● **Exercise description**: Copy out the items below, changing "notifications bell icon" to "alerts bell icon" wherever it occurs and leaving everything else as it is.

☆ ☆ ☆ ☆ ☆

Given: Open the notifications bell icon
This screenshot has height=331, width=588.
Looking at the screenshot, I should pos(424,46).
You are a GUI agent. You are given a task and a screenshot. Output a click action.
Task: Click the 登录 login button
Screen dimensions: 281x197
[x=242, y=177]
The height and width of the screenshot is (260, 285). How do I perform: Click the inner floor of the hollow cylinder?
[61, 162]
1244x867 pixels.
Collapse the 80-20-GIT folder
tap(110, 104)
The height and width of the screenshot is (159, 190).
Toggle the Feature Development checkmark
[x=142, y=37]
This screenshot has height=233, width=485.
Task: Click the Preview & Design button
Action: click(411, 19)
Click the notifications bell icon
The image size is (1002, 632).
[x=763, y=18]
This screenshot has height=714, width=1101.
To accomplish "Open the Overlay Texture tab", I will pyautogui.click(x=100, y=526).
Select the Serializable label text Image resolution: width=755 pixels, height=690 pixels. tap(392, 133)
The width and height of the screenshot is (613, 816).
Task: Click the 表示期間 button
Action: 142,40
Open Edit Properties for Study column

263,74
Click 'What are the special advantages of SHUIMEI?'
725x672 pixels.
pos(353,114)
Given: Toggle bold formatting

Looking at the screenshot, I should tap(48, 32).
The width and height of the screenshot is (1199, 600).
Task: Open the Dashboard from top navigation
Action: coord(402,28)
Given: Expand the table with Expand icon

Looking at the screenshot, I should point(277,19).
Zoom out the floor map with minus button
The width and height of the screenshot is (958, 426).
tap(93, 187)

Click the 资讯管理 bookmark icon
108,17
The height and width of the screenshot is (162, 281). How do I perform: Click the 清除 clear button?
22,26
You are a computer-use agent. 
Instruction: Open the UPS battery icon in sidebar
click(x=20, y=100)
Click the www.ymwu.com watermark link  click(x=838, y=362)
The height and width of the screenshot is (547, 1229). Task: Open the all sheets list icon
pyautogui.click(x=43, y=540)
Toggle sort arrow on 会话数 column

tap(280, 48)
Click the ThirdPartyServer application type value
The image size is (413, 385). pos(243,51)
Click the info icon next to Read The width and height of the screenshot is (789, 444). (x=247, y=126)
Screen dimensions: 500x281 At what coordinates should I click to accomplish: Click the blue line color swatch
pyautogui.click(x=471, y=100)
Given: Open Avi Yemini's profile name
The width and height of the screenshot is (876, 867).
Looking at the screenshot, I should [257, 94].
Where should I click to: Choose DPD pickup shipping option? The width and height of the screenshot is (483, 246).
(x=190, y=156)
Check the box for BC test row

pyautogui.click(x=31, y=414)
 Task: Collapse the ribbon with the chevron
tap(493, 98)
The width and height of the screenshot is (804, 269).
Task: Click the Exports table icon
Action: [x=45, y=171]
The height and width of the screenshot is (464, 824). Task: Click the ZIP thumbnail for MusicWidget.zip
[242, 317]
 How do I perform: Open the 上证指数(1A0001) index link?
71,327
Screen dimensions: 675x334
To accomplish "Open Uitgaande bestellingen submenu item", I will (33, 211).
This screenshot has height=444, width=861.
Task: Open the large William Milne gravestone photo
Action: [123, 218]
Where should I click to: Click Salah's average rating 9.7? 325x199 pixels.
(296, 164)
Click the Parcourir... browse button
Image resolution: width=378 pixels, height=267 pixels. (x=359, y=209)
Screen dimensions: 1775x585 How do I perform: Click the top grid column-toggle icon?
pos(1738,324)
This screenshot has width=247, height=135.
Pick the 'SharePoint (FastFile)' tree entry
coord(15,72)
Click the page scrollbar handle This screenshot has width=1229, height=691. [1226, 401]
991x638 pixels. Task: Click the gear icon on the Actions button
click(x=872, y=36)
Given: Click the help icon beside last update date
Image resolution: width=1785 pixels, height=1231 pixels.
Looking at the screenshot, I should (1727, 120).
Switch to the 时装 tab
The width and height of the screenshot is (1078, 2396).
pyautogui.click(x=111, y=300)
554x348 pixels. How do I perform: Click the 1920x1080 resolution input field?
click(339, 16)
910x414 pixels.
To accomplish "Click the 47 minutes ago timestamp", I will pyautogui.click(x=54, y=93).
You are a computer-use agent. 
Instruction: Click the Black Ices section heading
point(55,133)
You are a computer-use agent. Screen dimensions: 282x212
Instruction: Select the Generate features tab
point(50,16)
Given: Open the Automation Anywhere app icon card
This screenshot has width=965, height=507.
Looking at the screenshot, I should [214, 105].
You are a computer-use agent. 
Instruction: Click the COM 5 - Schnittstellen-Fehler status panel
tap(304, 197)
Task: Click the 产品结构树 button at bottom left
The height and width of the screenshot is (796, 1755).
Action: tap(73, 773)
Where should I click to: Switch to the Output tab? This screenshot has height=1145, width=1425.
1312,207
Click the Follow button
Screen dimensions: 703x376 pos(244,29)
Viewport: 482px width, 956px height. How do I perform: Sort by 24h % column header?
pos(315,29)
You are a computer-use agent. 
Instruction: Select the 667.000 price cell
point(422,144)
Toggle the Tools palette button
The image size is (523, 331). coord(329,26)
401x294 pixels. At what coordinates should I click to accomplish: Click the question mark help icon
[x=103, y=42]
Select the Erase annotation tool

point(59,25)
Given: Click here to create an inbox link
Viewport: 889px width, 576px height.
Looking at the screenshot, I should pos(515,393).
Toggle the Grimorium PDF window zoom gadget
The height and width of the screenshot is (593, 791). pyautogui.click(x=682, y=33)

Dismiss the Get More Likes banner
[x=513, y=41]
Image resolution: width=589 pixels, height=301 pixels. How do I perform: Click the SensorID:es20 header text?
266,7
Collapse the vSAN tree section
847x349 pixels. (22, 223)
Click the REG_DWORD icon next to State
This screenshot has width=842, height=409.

☆ ☆ ☆ ☆ ☆

● **Answer for the task**:
Given: Open the alerts bell icon
This screenshot has height=331, width=588.
Looking at the screenshot, I should pos(424,46).
You are a GUI agent. You are given a task and a screenshot. Output a click action.
Task: Click the 登录 login button
Screen dimensions: 281x197
[x=242, y=177]
The height and width of the screenshot is (260, 285). How do I perform: Click the inner floor of the hollow cylinder?
[61, 162]
1244x867 pixels.
Collapse the 80-20-GIT folder
tap(110, 104)
The height and width of the screenshot is (159, 190).
Toggle the Feature Development checkmark
[x=142, y=37]
This screenshot has height=233, width=485.
Task: Click the Preview & Design button
Action: click(411, 19)
Click the alerts bell icon
The image size is (1002, 632).
[x=763, y=18]
This screenshot has height=714, width=1101.
To accomplish "Open the Overlay Texture tab", I will pyautogui.click(x=100, y=526).
Select the Serializable label text Image resolution: width=755 pixels, height=690 pixels. tap(392, 133)
The width and height of the screenshot is (613, 816).
Task: Click the 表示期間 button
Action: 142,40
Open Edit Properties for Study column

263,74
Click 'What are the special advantages of SHUIMEI?'
725x672 pixels.
pos(353,114)
Given: Toggle bold formatting

Looking at the screenshot, I should tap(48, 32).
The width and height of the screenshot is (1199, 600).
Task: Open the Dashboard from top navigation
Action: coord(402,28)
Given: Expand the table with Expand icon

Looking at the screenshot, I should point(277,19).
Zoom out the floor map with minus button
The width and height of the screenshot is (958, 426).
tap(93, 187)

Click the 资讯管理 bookmark icon
108,17
The height and width of the screenshot is (162, 281). How do I perform: Click the 清除 clear button?
22,26
You are a computer-use agent. 
Instruction: Open the UPS battery icon in sidebar
click(x=20, y=100)
Click the www.ymwu.com watermark link  click(x=838, y=362)
The height and width of the screenshot is (547, 1229). Task: Open the all sheets list icon
pyautogui.click(x=43, y=540)
Toggle sort arrow on 会话数 column

tap(280, 48)
Click the ThirdPartyServer application type value
The image size is (413, 385). pos(243,51)
Click the info icon next to Read The width and height of the screenshot is (789, 444). (x=247, y=126)
Screen dimensions: 500x281 At what coordinates should I click to accomplish: Click the blue line color swatch
pyautogui.click(x=471, y=100)
Given: Open Avi Yemini's profile name
The width and height of the screenshot is (876, 867).
Looking at the screenshot, I should [257, 94].
Where should I click to: Choose DPD pickup shipping option? The width and height of the screenshot is (483, 246).
(x=190, y=156)
Check the box for BC test row

pyautogui.click(x=31, y=414)
 Task: Collapse the ribbon with the chevron
tap(493, 98)
The width and height of the screenshot is (804, 269).
Task: Click the Exports table icon
Action: [x=45, y=171]
The height and width of the screenshot is (464, 824). Task: Click the ZIP thumbnail for MusicWidget.zip
[242, 317]
 How do I perform: Open the 上证指数(1A0001) index link?
71,327
Screen dimensions: 675x334
To accomplish "Open Uitgaande bestellingen submenu item", I will (33, 211).
This screenshot has height=444, width=861.
Task: Open the large William Milne gravestone photo
Action: [123, 218]
Where should I click to: Click Salah's average rating 9.7? 325x199 pixels.
(296, 164)
Click the Parcourir... browse button
Image resolution: width=378 pixels, height=267 pixels. (x=359, y=209)
Screen dimensions: 1775x585 How do I perform: Click the top grid column-toggle icon?
pos(1738,324)
This screenshot has width=247, height=135.
Pick the 'SharePoint (FastFile)' tree entry
coord(15,72)
Click the page scrollbar handle This screenshot has width=1229, height=691. [1226, 401]
991x638 pixels. Task: Click the gear icon on the Actions button
click(x=872, y=36)
Given: Click the help icon beside last update date
Image resolution: width=1785 pixels, height=1231 pixels.
Looking at the screenshot, I should (1727, 120).
Switch to the 时装 tab
The width and height of the screenshot is (1078, 2396).
pyautogui.click(x=111, y=300)
554x348 pixels. How do I perform: Click the 1920x1080 resolution input field?
click(339, 16)
910x414 pixels.
To accomplish "Click the 47 minutes ago timestamp", I will pyautogui.click(x=54, y=93).
You are a computer-use agent. 
Instruction: Click the Black Ices section heading
point(55,133)
You are a computer-use agent. Screen dimensions: 282x212
Instruction: Select the Generate features tab
point(50,16)
Given: Open the Automation Anywhere app icon card
This screenshot has width=965, height=507.
Looking at the screenshot, I should [214, 105].
You are a computer-use agent. 
Instruction: Click the COM 5 - Schnittstellen-Fehler status panel
tap(304, 197)
Task: Click the 产品结构树 button at bottom left
The height and width of the screenshot is (796, 1755).
Action: tap(73, 773)
Where should I click to: Switch to the Output tab? This screenshot has height=1145, width=1425.
1312,207
Click the Follow button
Screen dimensions: 703x376 pos(244,29)
Viewport: 482px width, 956px height. How do I perform: Sort by 24h % column header?
pos(315,29)
You are a computer-use agent. 
Instruction: Select the 667.000 price cell
point(422,144)
Toggle the Tools palette button
The image size is (523, 331). coord(329,26)
401x294 pixels. At what coordinates should I click to accomplish: Click the question mark help icon
[x=103, y=42]
Select the Erase annotation tool

point(59,25)
Given: Click here to create an inbox link
Viewport: 889px width, 576px height.
Looking at the screenshot, I should pos(515,393).
Toggle the Grimorium PDF window zoom gadget
The height and width of the screenshot is (593, 791). pyautogui.click(x=682, y=33)

Dismiss the Get More Likes banner
[x=513, y=41]
Image resolution: width=589 pixels, height=301 pixels. How do I perform: Click the SensorID:es20 header text?
266,7
Collapse the vSAN tree section
847x349 pixels. (22, 223)
Click the REG_DWORD icon next to State
This screenshot has width=842, height=409.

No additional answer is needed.